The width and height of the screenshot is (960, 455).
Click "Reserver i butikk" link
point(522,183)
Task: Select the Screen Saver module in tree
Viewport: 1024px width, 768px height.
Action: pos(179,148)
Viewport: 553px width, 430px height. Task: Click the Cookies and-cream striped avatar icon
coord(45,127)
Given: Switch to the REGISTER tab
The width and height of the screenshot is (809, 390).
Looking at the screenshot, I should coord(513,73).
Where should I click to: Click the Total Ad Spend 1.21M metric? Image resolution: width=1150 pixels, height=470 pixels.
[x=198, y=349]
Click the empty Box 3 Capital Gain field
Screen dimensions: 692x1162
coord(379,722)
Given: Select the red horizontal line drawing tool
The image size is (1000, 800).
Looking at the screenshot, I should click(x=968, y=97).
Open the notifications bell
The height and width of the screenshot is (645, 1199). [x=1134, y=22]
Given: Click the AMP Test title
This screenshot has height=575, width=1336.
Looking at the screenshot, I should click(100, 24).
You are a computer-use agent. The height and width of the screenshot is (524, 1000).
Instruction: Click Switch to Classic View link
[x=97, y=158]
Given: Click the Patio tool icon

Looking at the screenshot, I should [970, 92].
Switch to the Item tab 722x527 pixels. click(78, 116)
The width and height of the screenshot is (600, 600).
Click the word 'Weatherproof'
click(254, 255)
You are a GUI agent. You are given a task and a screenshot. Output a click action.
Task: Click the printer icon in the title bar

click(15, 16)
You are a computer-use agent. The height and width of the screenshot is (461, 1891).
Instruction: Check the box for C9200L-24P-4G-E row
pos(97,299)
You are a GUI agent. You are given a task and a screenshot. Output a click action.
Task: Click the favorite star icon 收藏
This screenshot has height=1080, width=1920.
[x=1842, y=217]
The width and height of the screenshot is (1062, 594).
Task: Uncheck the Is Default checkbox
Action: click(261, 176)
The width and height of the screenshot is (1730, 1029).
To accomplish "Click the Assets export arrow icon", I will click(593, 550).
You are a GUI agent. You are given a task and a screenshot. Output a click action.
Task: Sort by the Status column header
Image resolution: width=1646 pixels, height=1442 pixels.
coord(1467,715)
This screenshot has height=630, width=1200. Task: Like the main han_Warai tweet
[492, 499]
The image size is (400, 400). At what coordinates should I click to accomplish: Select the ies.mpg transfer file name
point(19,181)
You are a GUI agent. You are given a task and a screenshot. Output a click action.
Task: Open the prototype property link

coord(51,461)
• • • •
The expected result is every record above, duplicated exactly.

- **Result for this task**
The width and height of the screenshot is (960, 455).
Click "Reserver i butikk" link
point(522,183)
Task: Select the Screen Saver module in tree
Viewport: 1024px width, 768px height.
Action: pos(179,148)
Viewport: 553px width, 430px height. Task: Click the Cookies and-cream striped avatar icon
coord(45,127)
Given: Switch to the REGISTER tab
The width and height of the screenshot is (809, 390).
Looking at the screenshot, I should coord(513,73).
Where should I click to: Click the Total Ad Spend 1.21M metric? Image resolution: width=1150 pixels, height=470 pixels.
[x=198, y=349]
Click the empty Box 3 Capital Gain field
Screen dimensions: 692x1162
coord(379,722)
Given: Select the red horizontal line drawing tool
The image size is (1000, 800).
Looking at the screenshot, I should click(x=968, y=97).
Open the notifications bell
The height and width of the screenshot is (645, 1199). [x=1134, y=22]
Given: Click the AMP Test title
This screenshot has height=575, width=1336.
Looking at the screenshot, I should click(100, 24).
You are a computer-use agent. The height and width of the screenshot is (524, 1000).
Instruction: Click Switch to Classic View link
[x=97, y=158]
Given: Click the Patio tool icon

Looking at the screenshot, I should [970, 92].
Switch to the Item tab 722x527 pixels. click(78, 116)
The width and height of the screenshot is (600, 600).
Click the word 'Weatherproof'
click(254, 255)
You are a GUI agent. You are given a task and a screenshot. Output a click action.
Task: Click the printer icon in the title bar

click(15, 16)
You are a computer-use agent. The height and width of the screenshot is (461, 1891).
Instruction: Check the box for C9200L-24P-4G-E row
pos(97,299)
You are a GUI agent. You are given a task and a screenshot. Output a click action.
Task: Click the favorite star icon 收藏
This screenshot has height=1080, width=1920.
[x=1842, y=217]
The width and height of the screenshot is (1062, 594).
Task: Uncheck the Is Default checkbox
Action: click(261, 176)
The width and height of the screenshot is (1730, 1029).
To accomplish "Click the Assets export arrow icon", I will click(593, 550).
You are a GUI agent. You are given a task and a screenshot. Output a click action.
Task: Sort by the Status column header
Image resolution: width=1646 pixels, height=1442 pixels.
coord(1467,715)
This screenshot has height=630, width=1200. Task: Like the main han_Warai tweet
[492, 499]
The image size is (400, 400). At what coordinates should I click to accomplish: Select the ies.mpg transfer file name
point(19,181)
You are a GUI agent. You are given a task and a screenshot. Output a click action.
Task: Open the prototype property link

coord(51,461)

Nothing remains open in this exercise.